Brief: Among the records, which lines hold the word "computer"? Pick them out.

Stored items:
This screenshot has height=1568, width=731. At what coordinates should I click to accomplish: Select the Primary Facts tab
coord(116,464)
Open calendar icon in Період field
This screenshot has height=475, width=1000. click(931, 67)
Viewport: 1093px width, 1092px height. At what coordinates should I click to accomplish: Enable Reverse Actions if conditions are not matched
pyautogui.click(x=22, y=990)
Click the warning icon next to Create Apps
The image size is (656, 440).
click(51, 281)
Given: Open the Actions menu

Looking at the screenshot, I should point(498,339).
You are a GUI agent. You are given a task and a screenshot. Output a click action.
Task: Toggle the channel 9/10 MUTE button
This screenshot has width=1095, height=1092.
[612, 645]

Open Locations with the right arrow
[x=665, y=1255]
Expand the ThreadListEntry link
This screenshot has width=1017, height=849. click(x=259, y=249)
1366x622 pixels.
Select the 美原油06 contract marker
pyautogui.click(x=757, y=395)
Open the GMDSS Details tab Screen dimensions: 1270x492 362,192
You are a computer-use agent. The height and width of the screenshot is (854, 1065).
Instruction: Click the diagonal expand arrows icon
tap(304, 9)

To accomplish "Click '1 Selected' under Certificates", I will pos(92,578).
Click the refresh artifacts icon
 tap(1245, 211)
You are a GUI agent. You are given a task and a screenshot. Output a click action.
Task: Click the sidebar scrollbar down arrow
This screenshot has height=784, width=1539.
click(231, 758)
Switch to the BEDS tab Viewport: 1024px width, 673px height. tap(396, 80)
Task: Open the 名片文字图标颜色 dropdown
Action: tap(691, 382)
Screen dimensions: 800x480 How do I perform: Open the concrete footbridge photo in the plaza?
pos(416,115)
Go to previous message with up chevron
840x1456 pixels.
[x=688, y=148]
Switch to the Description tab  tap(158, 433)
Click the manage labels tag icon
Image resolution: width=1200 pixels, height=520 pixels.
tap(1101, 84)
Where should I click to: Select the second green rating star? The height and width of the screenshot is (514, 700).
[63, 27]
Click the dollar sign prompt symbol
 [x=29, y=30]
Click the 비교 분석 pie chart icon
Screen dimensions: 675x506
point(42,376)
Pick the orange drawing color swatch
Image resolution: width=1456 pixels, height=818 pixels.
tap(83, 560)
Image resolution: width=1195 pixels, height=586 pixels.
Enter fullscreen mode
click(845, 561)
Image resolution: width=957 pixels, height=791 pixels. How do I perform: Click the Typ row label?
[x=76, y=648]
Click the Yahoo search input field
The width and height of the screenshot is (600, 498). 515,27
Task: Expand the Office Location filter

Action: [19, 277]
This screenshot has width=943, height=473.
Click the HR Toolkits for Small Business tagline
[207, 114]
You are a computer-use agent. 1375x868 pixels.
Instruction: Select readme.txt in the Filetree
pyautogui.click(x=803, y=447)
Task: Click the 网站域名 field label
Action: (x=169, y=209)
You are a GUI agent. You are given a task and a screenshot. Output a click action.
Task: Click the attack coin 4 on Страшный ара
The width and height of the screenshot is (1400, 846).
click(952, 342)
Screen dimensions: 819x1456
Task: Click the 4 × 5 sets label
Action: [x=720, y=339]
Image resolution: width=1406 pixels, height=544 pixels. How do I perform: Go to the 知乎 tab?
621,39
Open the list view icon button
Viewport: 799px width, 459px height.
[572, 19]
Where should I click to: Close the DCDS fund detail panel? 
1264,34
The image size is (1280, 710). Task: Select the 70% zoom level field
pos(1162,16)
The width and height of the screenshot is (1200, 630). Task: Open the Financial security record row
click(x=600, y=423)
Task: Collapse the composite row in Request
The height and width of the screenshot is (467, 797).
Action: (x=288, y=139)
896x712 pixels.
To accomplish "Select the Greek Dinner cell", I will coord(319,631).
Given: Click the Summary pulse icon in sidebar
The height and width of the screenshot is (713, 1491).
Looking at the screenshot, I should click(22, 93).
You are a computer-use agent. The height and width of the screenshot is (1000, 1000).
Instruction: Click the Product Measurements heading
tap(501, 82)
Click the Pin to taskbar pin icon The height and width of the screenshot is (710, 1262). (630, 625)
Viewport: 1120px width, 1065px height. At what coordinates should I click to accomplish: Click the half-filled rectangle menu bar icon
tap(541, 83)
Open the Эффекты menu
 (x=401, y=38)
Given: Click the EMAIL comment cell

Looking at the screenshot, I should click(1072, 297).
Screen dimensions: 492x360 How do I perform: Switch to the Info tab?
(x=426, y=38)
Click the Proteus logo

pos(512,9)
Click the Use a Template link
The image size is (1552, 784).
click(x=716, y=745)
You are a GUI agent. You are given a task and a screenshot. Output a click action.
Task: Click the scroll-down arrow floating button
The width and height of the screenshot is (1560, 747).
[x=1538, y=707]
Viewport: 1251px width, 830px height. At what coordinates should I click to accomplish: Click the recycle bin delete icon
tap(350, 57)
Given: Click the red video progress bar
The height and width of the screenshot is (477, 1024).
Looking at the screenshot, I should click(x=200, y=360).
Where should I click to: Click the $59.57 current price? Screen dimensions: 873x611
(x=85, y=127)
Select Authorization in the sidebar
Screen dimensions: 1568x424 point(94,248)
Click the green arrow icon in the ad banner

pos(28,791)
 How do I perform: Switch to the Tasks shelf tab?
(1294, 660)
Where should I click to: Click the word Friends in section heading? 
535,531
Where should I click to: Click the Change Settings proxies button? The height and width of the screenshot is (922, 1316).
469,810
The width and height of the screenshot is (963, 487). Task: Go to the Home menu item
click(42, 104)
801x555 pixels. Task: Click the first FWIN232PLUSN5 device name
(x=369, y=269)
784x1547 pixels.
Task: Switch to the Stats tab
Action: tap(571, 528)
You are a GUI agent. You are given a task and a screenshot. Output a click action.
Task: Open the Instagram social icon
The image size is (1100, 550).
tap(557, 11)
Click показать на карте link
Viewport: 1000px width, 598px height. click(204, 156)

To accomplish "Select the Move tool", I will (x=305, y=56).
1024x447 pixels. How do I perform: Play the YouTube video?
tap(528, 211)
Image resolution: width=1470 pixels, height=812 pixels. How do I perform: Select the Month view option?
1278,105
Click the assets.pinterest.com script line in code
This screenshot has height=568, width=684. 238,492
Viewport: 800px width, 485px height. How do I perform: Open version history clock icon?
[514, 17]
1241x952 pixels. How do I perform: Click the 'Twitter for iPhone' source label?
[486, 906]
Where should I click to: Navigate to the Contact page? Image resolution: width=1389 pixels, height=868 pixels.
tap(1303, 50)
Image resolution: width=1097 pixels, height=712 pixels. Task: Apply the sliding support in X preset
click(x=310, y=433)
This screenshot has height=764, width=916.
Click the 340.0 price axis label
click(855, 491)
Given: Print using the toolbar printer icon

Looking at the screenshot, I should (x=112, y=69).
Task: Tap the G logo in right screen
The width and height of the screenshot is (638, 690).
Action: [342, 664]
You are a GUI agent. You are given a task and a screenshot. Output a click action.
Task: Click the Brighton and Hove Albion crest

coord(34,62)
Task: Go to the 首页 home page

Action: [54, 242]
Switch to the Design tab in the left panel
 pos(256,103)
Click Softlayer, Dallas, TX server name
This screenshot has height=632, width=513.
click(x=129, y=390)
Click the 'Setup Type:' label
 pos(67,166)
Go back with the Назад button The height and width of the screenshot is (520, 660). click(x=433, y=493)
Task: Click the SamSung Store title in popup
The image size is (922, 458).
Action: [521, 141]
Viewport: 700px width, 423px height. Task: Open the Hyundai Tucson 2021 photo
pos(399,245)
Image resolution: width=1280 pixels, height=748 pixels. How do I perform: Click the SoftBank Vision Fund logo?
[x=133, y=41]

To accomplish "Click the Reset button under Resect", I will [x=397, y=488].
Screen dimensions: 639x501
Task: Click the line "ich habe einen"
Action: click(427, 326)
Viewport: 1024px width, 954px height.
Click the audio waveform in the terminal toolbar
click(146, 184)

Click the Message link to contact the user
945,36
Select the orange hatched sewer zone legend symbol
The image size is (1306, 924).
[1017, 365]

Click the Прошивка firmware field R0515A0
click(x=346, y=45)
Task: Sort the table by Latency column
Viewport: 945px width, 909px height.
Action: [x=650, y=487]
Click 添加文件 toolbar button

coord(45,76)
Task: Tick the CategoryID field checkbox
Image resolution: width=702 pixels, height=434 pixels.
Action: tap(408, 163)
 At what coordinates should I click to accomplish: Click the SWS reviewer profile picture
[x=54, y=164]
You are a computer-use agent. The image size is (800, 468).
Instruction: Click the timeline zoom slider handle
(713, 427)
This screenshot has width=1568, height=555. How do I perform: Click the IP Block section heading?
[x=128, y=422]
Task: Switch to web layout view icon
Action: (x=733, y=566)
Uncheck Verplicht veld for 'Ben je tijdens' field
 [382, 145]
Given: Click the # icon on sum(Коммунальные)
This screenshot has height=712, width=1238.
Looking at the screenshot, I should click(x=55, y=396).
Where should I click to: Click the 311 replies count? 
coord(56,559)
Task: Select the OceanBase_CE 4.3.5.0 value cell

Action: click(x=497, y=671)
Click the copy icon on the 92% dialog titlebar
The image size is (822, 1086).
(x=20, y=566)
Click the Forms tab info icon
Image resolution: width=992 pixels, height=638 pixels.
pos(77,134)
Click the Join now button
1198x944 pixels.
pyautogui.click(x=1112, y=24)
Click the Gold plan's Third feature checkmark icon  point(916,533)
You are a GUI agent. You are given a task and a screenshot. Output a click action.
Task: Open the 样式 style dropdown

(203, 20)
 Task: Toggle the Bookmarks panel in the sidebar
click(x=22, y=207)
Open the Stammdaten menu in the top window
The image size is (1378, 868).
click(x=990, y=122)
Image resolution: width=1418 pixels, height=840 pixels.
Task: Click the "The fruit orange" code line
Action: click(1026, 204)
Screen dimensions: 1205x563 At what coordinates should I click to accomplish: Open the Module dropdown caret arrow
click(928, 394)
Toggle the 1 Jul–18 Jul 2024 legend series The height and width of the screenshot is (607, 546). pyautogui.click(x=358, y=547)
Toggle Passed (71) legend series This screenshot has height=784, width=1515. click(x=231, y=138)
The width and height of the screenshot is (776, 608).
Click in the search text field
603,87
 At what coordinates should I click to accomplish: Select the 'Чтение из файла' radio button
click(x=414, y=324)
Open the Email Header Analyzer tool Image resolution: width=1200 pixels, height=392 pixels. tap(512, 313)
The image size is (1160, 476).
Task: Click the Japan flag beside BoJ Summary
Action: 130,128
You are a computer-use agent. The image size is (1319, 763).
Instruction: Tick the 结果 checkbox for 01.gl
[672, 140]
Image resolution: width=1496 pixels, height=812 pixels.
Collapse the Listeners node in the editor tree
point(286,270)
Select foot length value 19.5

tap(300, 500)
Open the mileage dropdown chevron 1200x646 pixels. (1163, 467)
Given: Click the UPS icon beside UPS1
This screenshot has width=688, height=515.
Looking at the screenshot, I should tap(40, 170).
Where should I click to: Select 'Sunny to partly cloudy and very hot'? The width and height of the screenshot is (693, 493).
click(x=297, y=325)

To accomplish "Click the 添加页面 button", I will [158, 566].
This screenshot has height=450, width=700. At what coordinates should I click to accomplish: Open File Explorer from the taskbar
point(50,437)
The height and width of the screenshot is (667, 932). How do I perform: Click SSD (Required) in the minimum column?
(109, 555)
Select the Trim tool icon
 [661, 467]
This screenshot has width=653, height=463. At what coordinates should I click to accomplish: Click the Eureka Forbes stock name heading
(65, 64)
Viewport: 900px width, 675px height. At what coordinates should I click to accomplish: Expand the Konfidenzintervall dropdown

Solution to the exercise:
You are a computer-use agent. The height and width of the screenshot is (854, 1065).
You are a computer-use agent. 1375x868 pixels.
You are a computer-use agent. The height and width of the screenshot is (1000, 1000).
You are a computer-use agent. The image size is (800, 468).
You are a computer-use agent. The image size is (1319, 763).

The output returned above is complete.